TASK BRIEF: Reproduce the data below in full. Nothing should differ from the original.

BEGIN EXTRACTED DATA

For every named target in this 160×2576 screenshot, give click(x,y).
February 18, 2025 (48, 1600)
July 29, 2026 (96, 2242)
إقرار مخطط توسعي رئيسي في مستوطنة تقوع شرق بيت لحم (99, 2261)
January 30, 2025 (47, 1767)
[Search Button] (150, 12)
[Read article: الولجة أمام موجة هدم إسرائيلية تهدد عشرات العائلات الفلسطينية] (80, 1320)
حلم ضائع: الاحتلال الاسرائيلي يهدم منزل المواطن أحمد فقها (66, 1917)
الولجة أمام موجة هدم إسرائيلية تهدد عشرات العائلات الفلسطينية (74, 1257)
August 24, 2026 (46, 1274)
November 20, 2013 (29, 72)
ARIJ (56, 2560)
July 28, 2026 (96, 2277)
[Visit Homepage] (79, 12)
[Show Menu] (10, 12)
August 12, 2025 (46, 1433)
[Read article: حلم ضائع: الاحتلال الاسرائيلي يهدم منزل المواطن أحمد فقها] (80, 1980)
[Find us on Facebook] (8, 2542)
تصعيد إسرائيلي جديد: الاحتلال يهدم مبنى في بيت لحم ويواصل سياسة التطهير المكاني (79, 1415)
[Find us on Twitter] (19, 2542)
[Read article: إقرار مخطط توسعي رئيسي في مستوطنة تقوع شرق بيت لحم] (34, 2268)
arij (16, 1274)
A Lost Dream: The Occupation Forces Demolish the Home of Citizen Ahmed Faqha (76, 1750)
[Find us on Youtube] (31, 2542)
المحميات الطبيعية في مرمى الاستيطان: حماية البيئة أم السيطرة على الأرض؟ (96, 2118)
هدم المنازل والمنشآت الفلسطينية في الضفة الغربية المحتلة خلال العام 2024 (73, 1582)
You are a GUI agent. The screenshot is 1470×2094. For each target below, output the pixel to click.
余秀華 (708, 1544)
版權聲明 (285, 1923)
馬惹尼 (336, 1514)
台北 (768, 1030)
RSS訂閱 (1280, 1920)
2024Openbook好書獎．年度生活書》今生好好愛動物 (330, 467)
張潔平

END EXTRACTED DATA

RESULT:
For every named target in this 160×2576 screenshot, give click(x,y).
February 18, 2025 (48, 1600)
July 29, 2026 (96, 2242)
إقرار مخطط توسعي رئيسي في مستوطنة تقوع شرق بيت لحم (99, 2261)
January 30, 2025 (47, 1767)
[Search Button] (150, 12)
[Read article: الولجة أمام موجة هدم إسرائيلية تهدد عشرات العائلات الفلسطينية] (80, 1320)
حلم ضائع: الاحتلال الاسرائيلي يهدم منزل المواطن أحمد فقها (66, 1917)
الولجة أمام موجة هدم إسرائيلية تهدد عشرات العائلات الفلسطينية (74, 1257)
August 24, 2026 (46, 1274)
November 20, 2013 (29, 72)
ARIJ (56, 2560)
July 28, 2026 (96, 2277)
[Visit Homepage] (79, 12)
[Show Menu] (10, 12)
August 12, 2025 (46, 1433)
[Read article: حلم ضائع: الاحتلال الاسرائيلي يهدم منزل المواطن أحمد فقها] (80, 1980)
[Find us on Facebook] (8, 2542)
تصعيد إسرائيلي جديد: الاحتلال يهدم مبنى في بيت لحم ويواصل سياسة التطهير المكاني (79, 1415)
[Find us on Twitter] (19, 2542)
[Read article: إقرار مخطط توسعي رئيسي في مستوطنة تقوع شرق بيت لحم] (34, 2268)
arij (16, 1274)
A Lost Dream: The Occupation Forces Demolish the Home of Citizen Ahmed Faqha (76, 1750)
[Find us on Youtube] (31, 2542)
المحميات الطبيعية في مرمى الاستيطان: حماية البيئة أم السيطرة على الأرض؟ (96, 2118)
هدم المنازل والمنشآت الفلسطينية في الضفة الغربية المحتلة خلال العام 2024 (73, 1582)
You are a GUI agent. The screenshot is 1470×2094. For each target below, output the pixel to click.
余秀華 (708, 1544)
版權聲明 (285, 1923)
馬惹尼 (336, 1514)
台北 (768, 1030)
RSS訂閱 (1280, 1920)
2024Openbook好書獎．年度生活書》今生好好愛動物 (330, 467)
張潔平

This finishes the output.